(dissenting).
I respectfully dissent. The majority are clearly right when they hold the evidence of what the testifying witness claimed decedent said the defendant said to decedent over the telephone is hearsay. They are again right in holding the admission of this evidence was erroneous. Where I part company with their holding is that in my opinion it was prejudicial to the defendant’s case of self-defense and that its receipt into evidence constitutes reversible error.

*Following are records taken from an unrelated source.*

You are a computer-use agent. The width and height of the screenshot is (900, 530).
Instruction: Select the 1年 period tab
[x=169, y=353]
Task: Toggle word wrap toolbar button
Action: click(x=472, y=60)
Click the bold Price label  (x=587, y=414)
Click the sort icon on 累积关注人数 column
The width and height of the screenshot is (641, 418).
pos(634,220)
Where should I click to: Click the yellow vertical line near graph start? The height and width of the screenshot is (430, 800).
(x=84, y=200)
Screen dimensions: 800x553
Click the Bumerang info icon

The other evidence referred to by the court’s opinion “concerning the mutual feeling of ill will between the parties and their several threats and announced desire to get rid of the other” in my opinion, instead of curing the weight or adverse effect of the error only serves to make it more harmful. Certainly I am unable to accept the proposition that its admission is harmless beyond a reasonable doubt. Chapman v. California, 386 U.S. 18, 87 S.Ct. 824, 17 L.Ed.2d 705, 24 A.L.R.3d 1065. SDCL 15-6-61.

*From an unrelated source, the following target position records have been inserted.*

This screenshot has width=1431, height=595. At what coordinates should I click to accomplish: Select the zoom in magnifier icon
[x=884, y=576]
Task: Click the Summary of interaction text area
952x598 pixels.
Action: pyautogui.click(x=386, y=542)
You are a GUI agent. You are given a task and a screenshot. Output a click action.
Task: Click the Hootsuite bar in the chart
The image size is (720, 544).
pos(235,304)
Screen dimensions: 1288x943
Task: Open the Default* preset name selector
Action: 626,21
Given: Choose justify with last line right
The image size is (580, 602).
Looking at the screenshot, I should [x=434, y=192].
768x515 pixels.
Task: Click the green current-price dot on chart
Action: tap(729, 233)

Its very receipt in evidence was to show that the defendant did not act in self-defense. It could not be offered for any other purpose and under no theory of any recognized exception to the many exceptions of the hearsay rule. The Dutton v. Evans case, 400 U.S. 74, 91 S.Ct. 210, 27 L.Ed.2d 213, referred to in the court’s opinion was also concerned with hearsay evidence. It produced multiple opinions, and only two members of the court used the harmless error rationale. However, the nub of the opinion as announced by Justice *645Stewart is that the hearsay evidence adduced under the evidentiary rule of the State of Georgia did not violate the constitution. It had been admitted in evidence under a coconspirator exception to the hearsay rule long established under the Georgia statutory law. We have no such rule of exception involved in this case. See Love v. State, Alaska, 457 P.2d 622, at page 629 et seq., for harmless error opinion.